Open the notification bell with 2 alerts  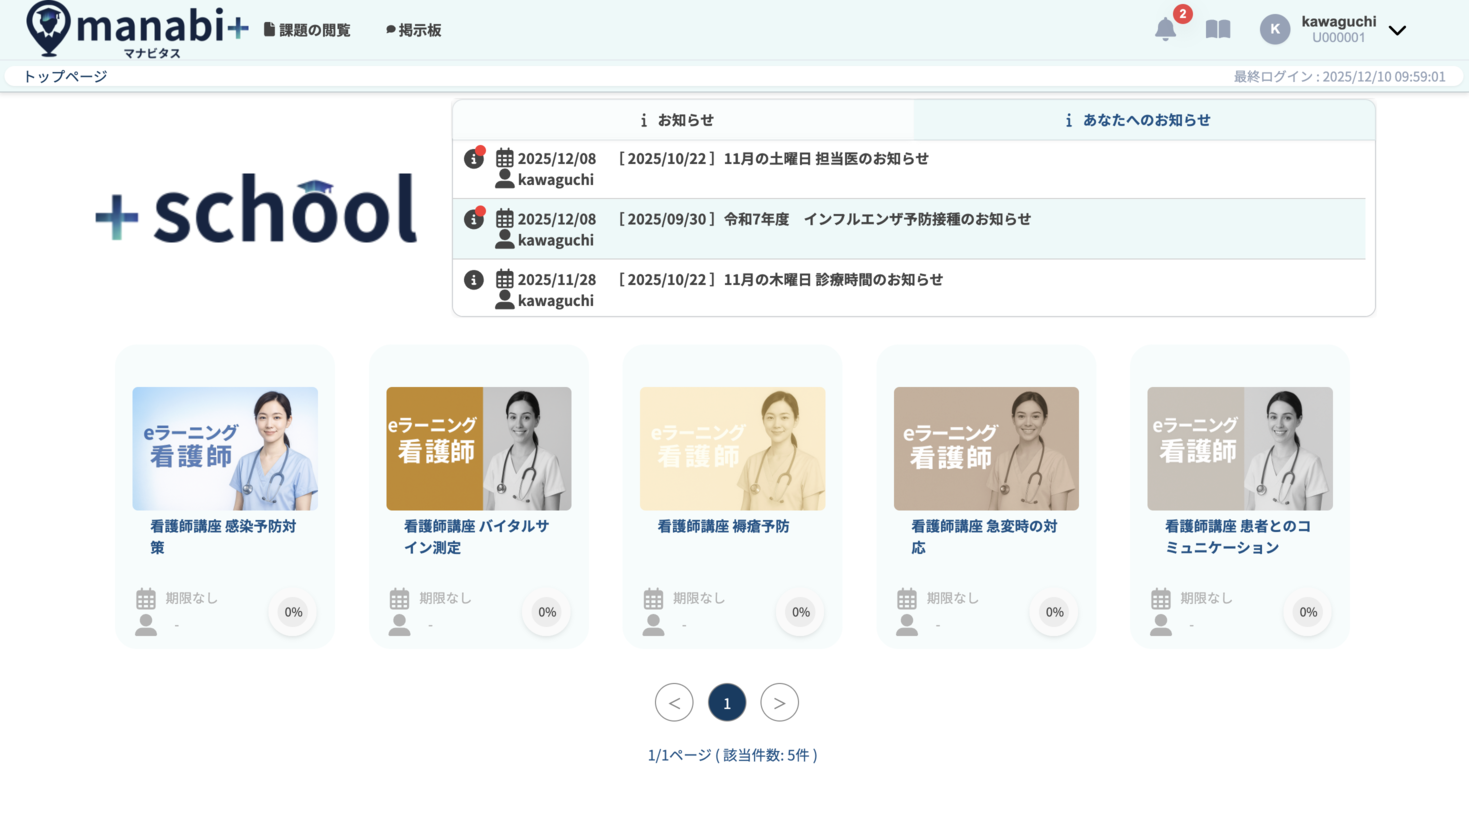coord(1165,29)
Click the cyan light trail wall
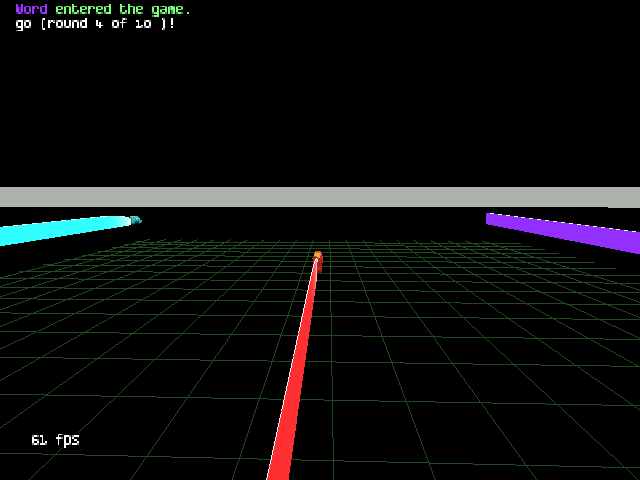 60,230
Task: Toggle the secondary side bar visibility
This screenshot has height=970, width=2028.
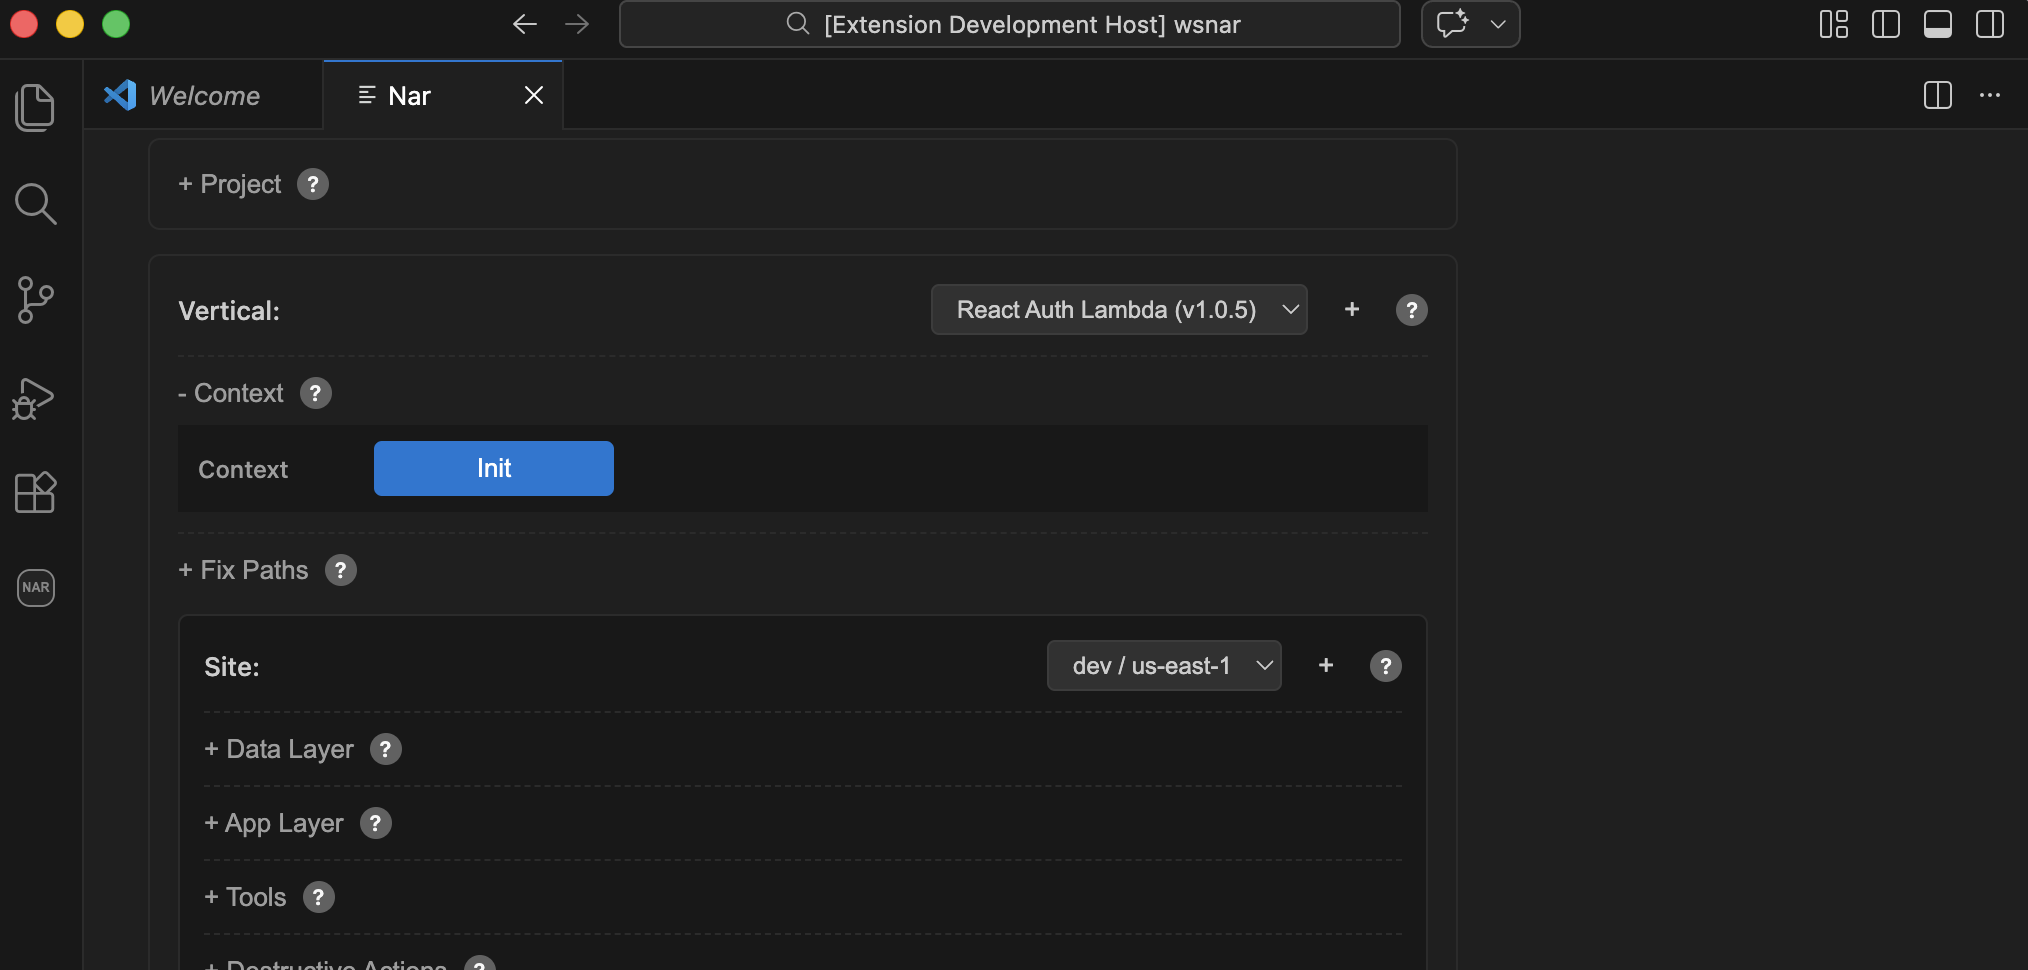Action: tap(1989, 24)
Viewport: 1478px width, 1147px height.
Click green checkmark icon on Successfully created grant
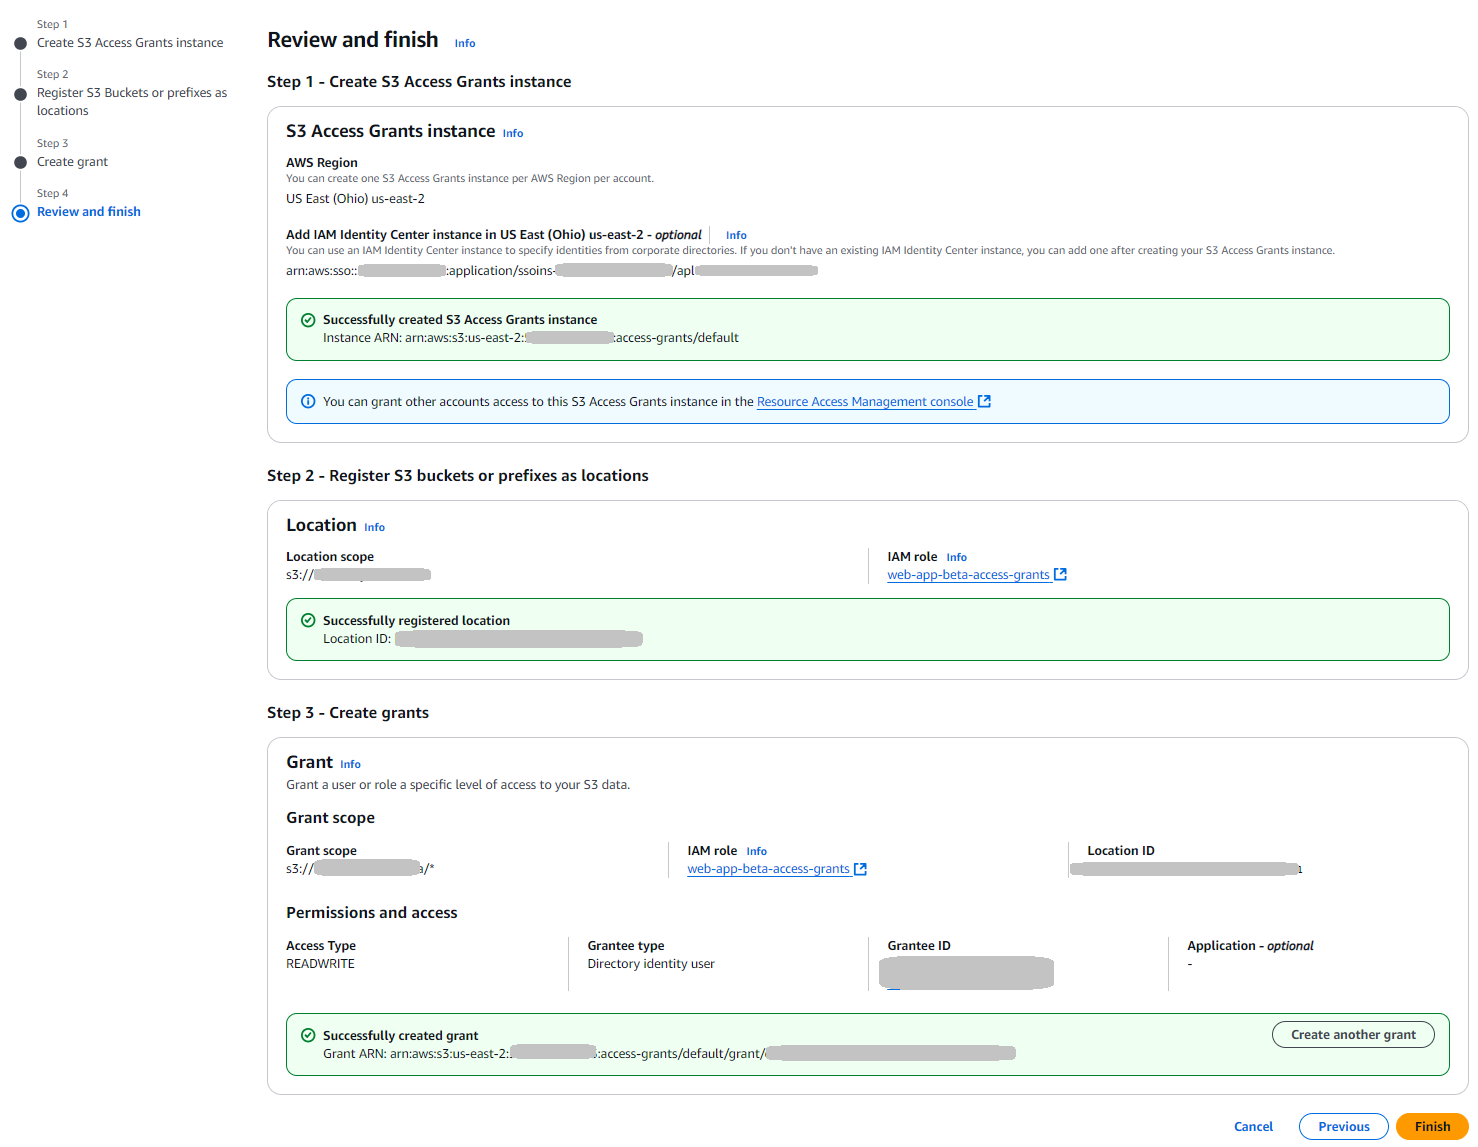307,1036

▶ _What is required_: Everything from the line containing "Task: Toggle the" through the last line of the listing above must be output exactly, except the pictures.

▶ _Task output_:
Task: Toggle the secondary side bar visibility
This screenshot has height=970, width=2028.
Action: tap(1989, 24)
Viewport: 1478px width, 1147px height.
Click green checkmark icon on Successfully created grant
307,1036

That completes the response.